A poll of voters in six western states reveals strong support for the approach states are taking to conserve the sage grouse in order to keep it off the endangered species list. This finding is important to the ongoing debate over whether the sage grouse should be listed under the Endangered Species Act.
Voters were asked whether they support states spending funds to conserve sage grouse habitat in order to keep the bird off the endangered species list. The results for the six states polled are: Arizona, 57% in favor of state-based sage grouse conservation, 32% opposed; Colorado, 59% in favor, 31% opposed; Montana, 54% in favor, 36% opposed; New Mexico, 59% in favor, 31% opposed; Utah, 48% in favor, 41% opposed; and Wyoming, 53% in favor, 39% opposed. In addition, the poll found that three important groups of swing voters favored the state-based approach: Latinos, 75%; younger voters, 65%; and independents, 57%.
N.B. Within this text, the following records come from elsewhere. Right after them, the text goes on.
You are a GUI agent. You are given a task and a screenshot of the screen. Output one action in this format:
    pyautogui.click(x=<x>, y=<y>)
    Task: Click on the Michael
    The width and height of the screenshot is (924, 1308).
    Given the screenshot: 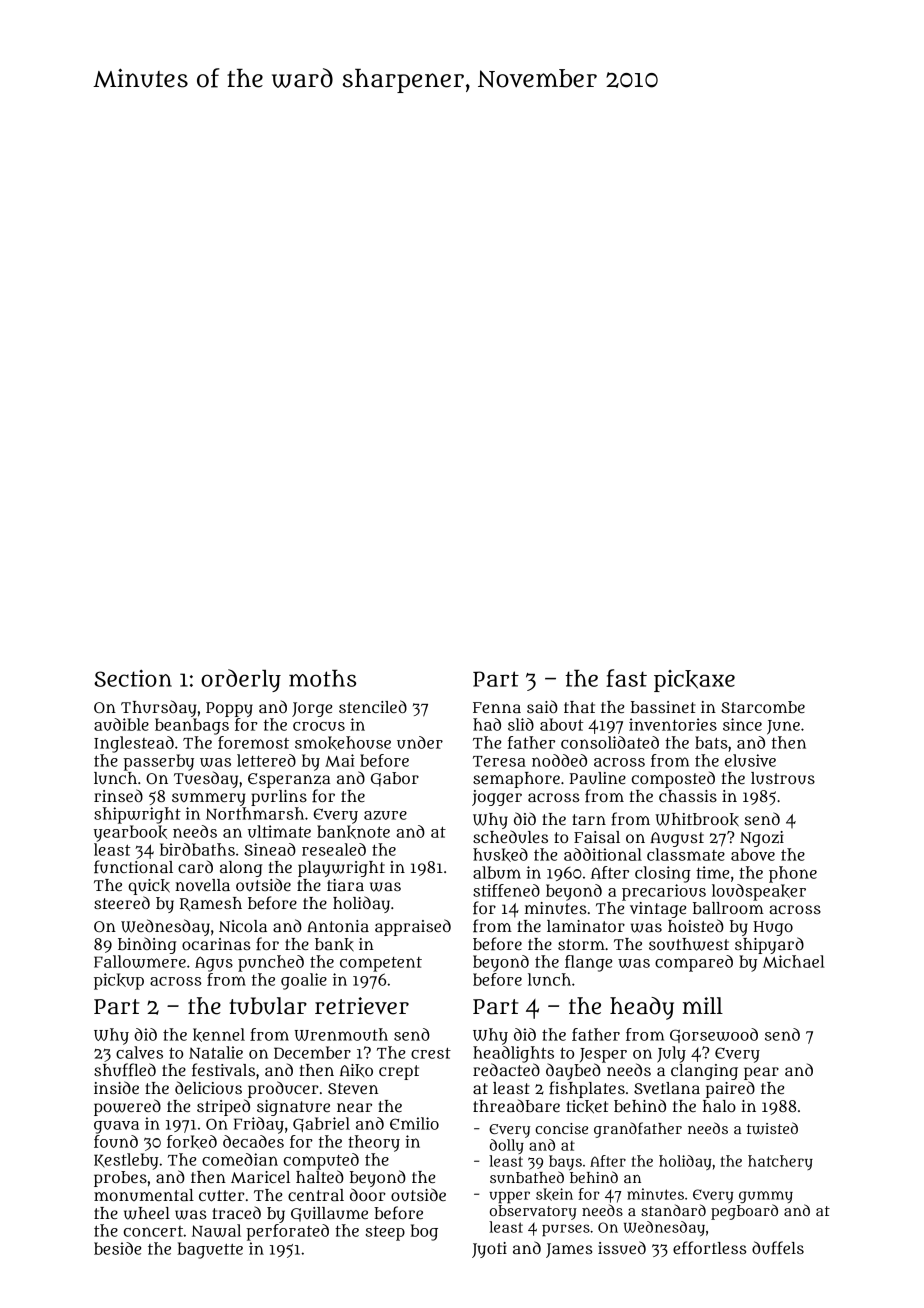 What is the action you would take?
    pyautogui.click(x=794, y=961)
These results may well reflect the public’s knowledge and appreciation of the substantial investment of time, effort and funds the eleven states in the sage grouse’s range have put in to conserving the bird, most notably the robust conservation plans all these states have developed and implemented. An indication of the eleven states’ commitment to sage grouse conservation is that these plans have been in place for years, in some cases more than a decade. Some states have even gone so far as to combine a statewide conservation plan with plans for various regions within the state.
Four of the six states in the poll contain sage grouse populations, and a summary of when these states completed their plans shows their commitment to sage grouse conservation (FYI, the Public Land Council has a fantastic searchable website, called the Sage Grouse Conservation Library, that contains a wealth of information in addition to the state conservation plans, including scientific studies, legal decisions and federal documents).
Colorado: statewide plan for the greater sage grouse, 2008, supplemented and updated in 2013; five regional plans for the greater sage grouse, 1999-2008; rangewide plan for the Gunnison sage grouse subspecies (co-authored with Utah), 2005; and six regional plans for the Gunnison sage grouse, 1997-2011.
Montana: statewide plan, 2005.
Unfortunately, some environmental pressure groups are in favor of listing the sage grouse under the Endangered Species Act because they think the Act will help conserve the bird. Yet in reality, the Act would in all likelihood be detrimental to the sage grouse. Listing would alienate private landowners, who are crucial to implementing conservation efforts, and undercut states’ increasingly successful conservation programs. Sage grouse conservation occurs on the ground in rural regions far from the urban centers where those in favor of listing the bird under the Endangered Species Act often live. Fortunately, it looks like voters in western states understand the importance of states’ role conserving the sage grouse and keeping it off the endangered species list. Let’s hope the federal government gets the message.